Bulletin Letter – 6/16/19

Dear Parishioners,                                                                                                                                  +JMJ

About three months ago I wrote in a bulletin letter that one of the things I do during my annual retreat – among other spiritual exercises – is to read some Catholic poetry. In particular, I often read something from a cloistered, contemplative Carmelite religious sister, who died in 1988, whose pen name was Jessica Powers. There are a couple other poets I read as well; but recently I read the following poem, entitled “The Cloister”. We were approaching Pentecost as I read it, and I thought it is such an appropriate poem to consider the work of the Holy Spirit in a cloister of religious sisters. But, this meditation certainly reflects the work of the Holy Spirit in every Catholic life. So, I thought I’d share it with you, just after Pentecost.

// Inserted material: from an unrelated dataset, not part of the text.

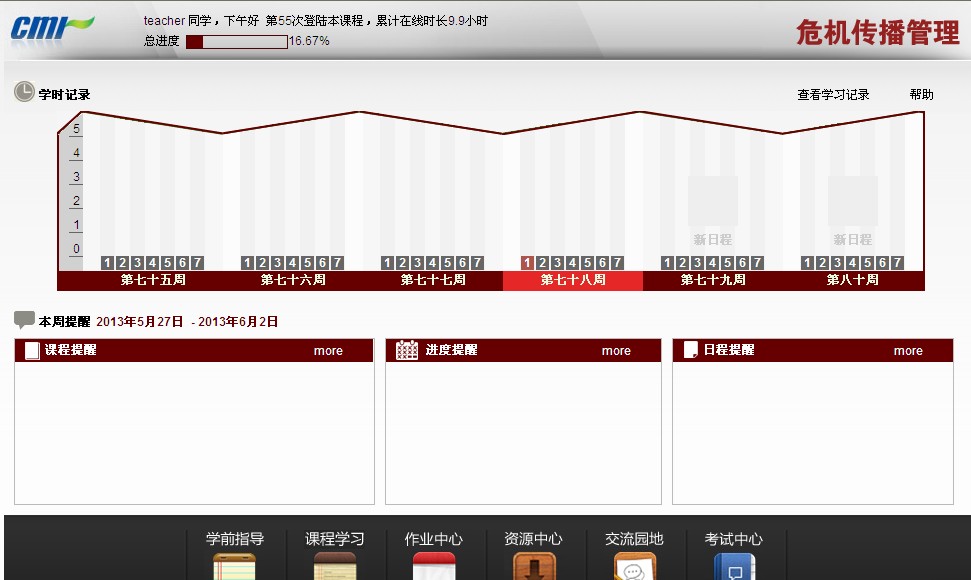Expand 日程提醒 panel with more

[908, 351]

It’s important to realize that a “cloister” is a group of religious women, usually vowed to silence for most of the time, living in community and follow a very strict rule of obedience. They are in the cloister, because God has called them to this vocation as a means for reaching perfect sanctity, perfect holiness; just as He calls each one of us to some particular vocation, through which we are supposed to become saints, to state it blatantly. It’s worth reading this poem many times, in order to catch everything in it. What’s attractive about these contemplative Catholic poems is the way the beauty of God’s holy interaction with his creation is so deeply reflected upon. Here’s the poem:

“The Cloister”

 Nobody lives in this shining house but God,                  1

 though shadowy figures tremble to and fro.                   2

 Over these cool grey stones that suffering made           3

 only the pierced feet of the Master go.                             4

 A fire went through this place and gutted it;                  5

 over the ruins a fog of silence spread.                              6

 Nobody comes here but the pale young Christ               7

 Who loves a shelter uninhabited.                                      8

Here are a few of my own notes to help interpret what the lines mean. But, please don’t read them, until you read the poem several times to figure out what you can:


  1. Nobody lives there, because all the sisters have emptied themselves and can say with St. Paul, “It is no longer I who live, but Christ who lives in me” (Galatians 2:19).
  2. The sisters are the shadowy figures, because of their self-emptiness and because of their dark habits (their “uniforms”).
  3. The stones were made by human labor, which was difficult, involving suffering. But, also, the stones were shaped and polished by the feet of sisters over the decades – sisters who lived a life of sacrifice and penance (i.e., suffering).
  4. Again, it is Christ the Master who is alive in these sisters, so the poet can say that only the pierced feet of the Master walk over these stones. The sisters who are walking over the stones are experiencing the “paschal mystery” of Jesus’ death and resurrection in their very being all the time; thus the feet of the Master are pierced, as Jesus’ feet were pierced, even after His resurrection. Crucifixion and Resurrection are both represented.
  5. The fire is the Fire of the Holy Spirit. What was “gutted” is precisely any self-indulgent vice of each sister. The Holy Spirit purges out of us anything contrary to full self-gift love. And he has done that in each sister of the cloister through the disciplined life they live.
  6. It can also be called a fog, because there is a spiritual darkness that is involved at a certain point in the spiritual journey. The sisters who become so transformed by the Holy Spirit enter a state of spiritual quietness in their soul. So it can also be called a silence. The noise of internal dysfunction, with intellect, will and passion/emotions in disequilibrium is silenced, once the equilibrium of advanced holiness has been reached.
  7. The pale young Christ comes each time a new sister enters and begins to consider taking vows as the bride of Christ the bridegroom. She is young, and has to grow with Christ in the spiritual marriage she enters. Christ is beginning to live in her; but there will have to be a maturing process in the sister.
  8. Christ loves the human soul that has emptied itself for Him, or we could say, that has allowed the Holy Spirit to empty it… so that Jesus can increase, and we decrease.

I am sure I have not grasped all of the meaning in the poem. Have a blessed season of Ordinary Time!